Input
-- Opening Marker --

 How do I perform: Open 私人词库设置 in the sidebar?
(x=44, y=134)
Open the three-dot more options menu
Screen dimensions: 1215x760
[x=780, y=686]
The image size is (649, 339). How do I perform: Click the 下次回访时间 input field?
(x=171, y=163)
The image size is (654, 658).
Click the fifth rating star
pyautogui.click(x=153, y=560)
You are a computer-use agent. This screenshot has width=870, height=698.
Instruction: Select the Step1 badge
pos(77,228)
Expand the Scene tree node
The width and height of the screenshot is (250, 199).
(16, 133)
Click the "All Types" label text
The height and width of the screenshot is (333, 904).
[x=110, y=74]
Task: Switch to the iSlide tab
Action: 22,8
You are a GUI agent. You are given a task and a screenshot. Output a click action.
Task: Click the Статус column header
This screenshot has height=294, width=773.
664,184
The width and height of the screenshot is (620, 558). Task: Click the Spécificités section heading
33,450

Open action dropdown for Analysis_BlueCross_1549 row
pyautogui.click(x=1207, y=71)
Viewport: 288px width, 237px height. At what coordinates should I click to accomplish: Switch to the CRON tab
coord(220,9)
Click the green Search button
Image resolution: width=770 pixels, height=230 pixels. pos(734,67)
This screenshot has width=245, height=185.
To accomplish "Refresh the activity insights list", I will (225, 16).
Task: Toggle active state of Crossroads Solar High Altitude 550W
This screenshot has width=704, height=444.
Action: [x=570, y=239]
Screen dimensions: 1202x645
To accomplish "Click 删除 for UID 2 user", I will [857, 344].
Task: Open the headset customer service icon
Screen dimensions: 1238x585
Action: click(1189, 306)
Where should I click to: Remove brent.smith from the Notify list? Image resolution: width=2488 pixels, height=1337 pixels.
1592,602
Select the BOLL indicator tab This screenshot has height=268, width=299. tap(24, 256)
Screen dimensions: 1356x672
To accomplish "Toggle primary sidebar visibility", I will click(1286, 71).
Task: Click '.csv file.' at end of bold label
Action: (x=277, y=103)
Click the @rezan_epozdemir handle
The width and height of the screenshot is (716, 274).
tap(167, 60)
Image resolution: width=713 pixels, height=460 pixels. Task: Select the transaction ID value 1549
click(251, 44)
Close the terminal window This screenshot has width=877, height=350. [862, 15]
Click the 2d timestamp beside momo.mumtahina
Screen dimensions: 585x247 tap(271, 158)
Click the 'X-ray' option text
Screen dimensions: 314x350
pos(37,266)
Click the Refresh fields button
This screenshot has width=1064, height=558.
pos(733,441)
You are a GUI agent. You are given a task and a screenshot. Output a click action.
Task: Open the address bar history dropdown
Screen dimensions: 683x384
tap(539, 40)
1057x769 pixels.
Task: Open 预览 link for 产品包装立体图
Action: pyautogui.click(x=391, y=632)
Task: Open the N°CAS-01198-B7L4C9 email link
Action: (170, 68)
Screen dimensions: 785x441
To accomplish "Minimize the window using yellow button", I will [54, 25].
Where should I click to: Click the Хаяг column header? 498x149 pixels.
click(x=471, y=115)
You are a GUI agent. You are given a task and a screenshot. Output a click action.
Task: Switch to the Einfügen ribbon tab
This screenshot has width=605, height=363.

-- Closing Marker --

What the task requires
Return every line of the listing above that contains "window".

Output for this exercise
Close the terminal window This screenshot has width=877, height=350. [862, 15]
To accomplish "Minimize the window using yellow button", I will [54, 25].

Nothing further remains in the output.